## PROMPT:
Pull every line with "screenshot" from the data.

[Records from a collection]
- Opening Delimiter -

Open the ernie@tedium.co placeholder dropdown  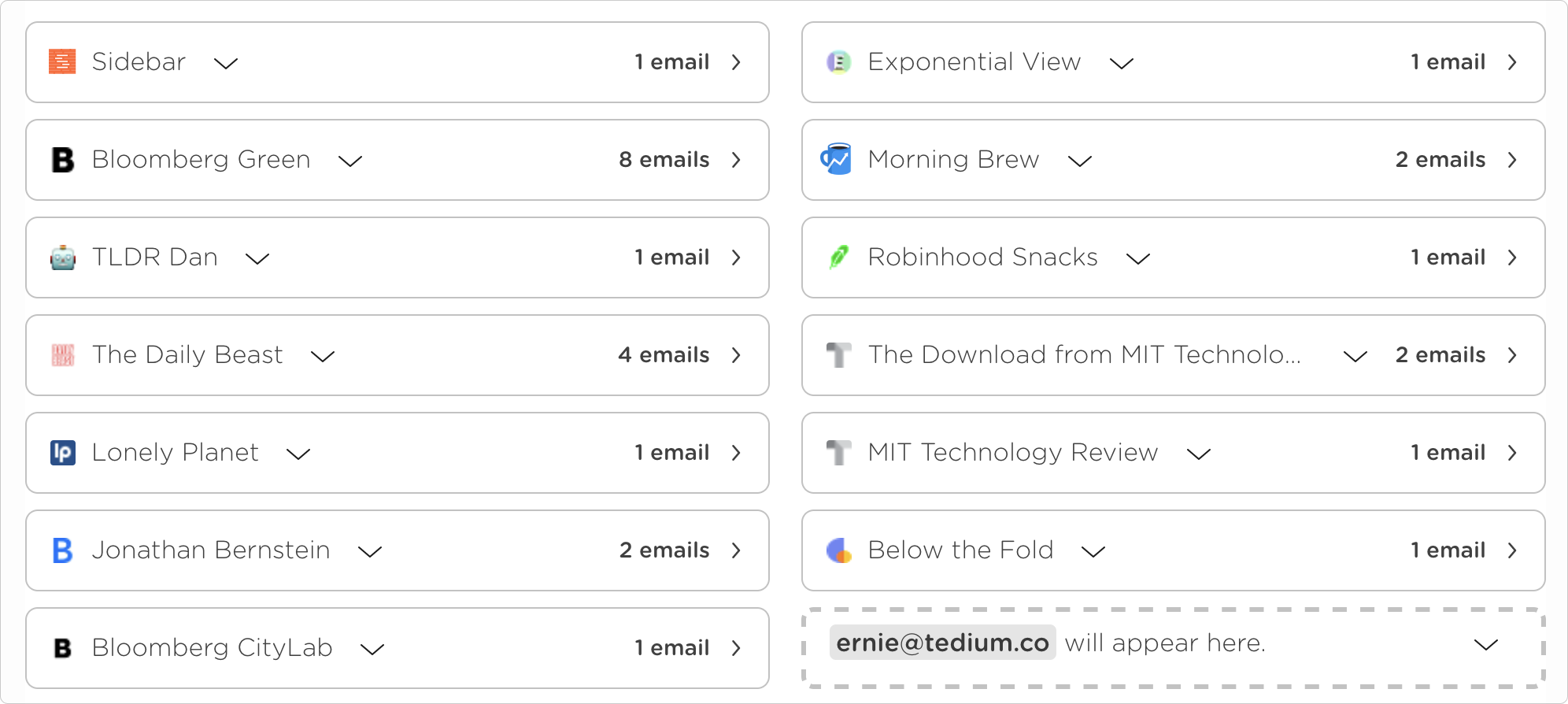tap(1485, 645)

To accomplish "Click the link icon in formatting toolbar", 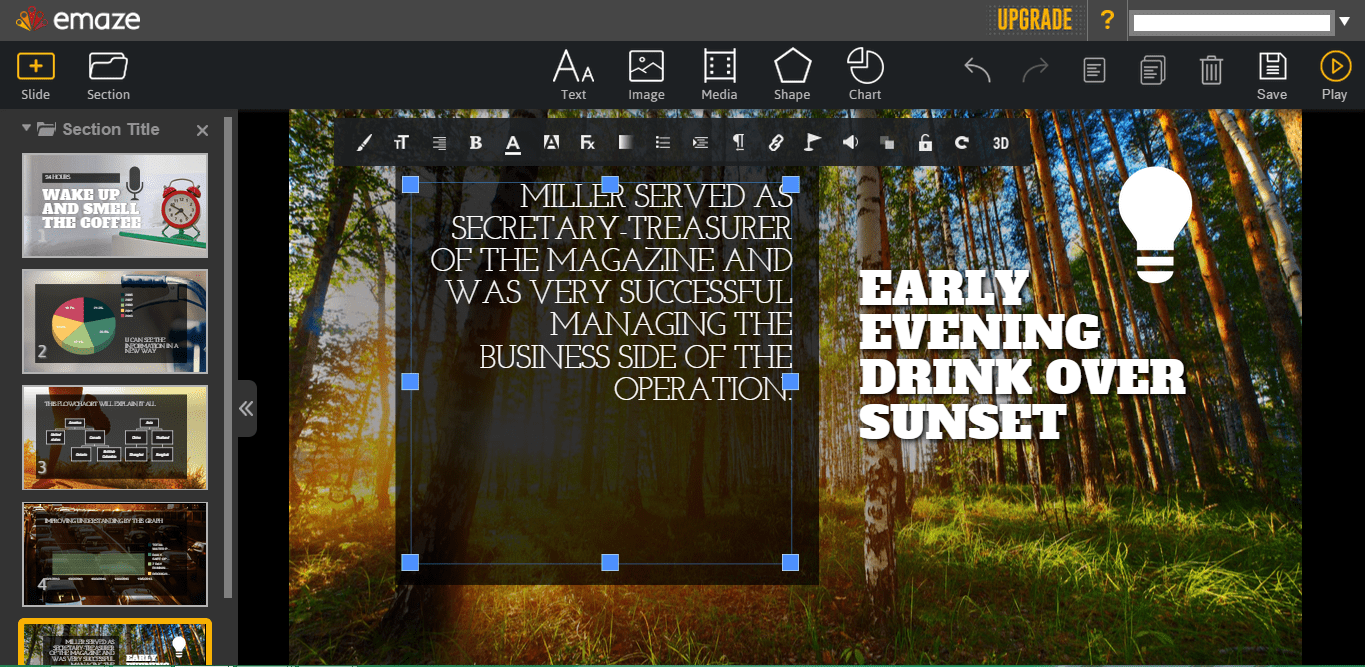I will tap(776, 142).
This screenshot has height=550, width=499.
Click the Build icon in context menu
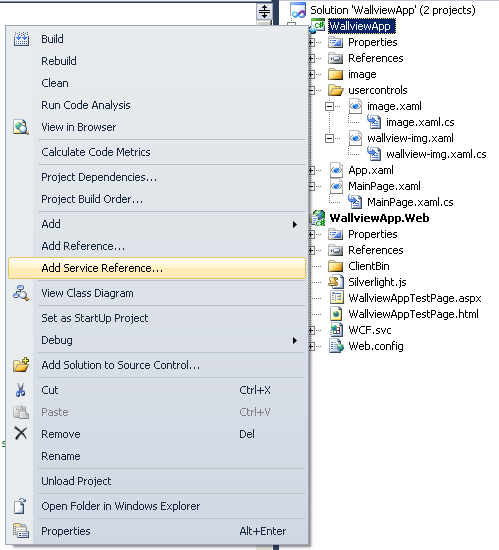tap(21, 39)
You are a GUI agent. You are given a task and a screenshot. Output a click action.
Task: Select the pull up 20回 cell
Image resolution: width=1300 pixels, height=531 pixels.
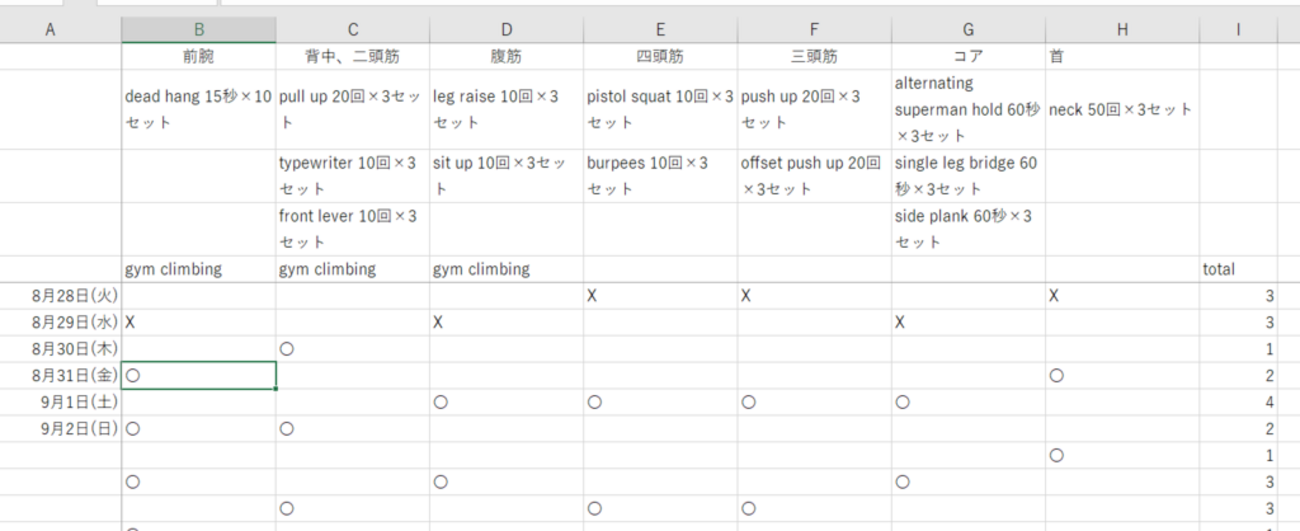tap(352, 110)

- Closing Delimiter -

## EXPECTED ANSWER:
This screenshot has height=550, width=499.
You are a GUI agent. You are given a task and a screenshot. Output a click action.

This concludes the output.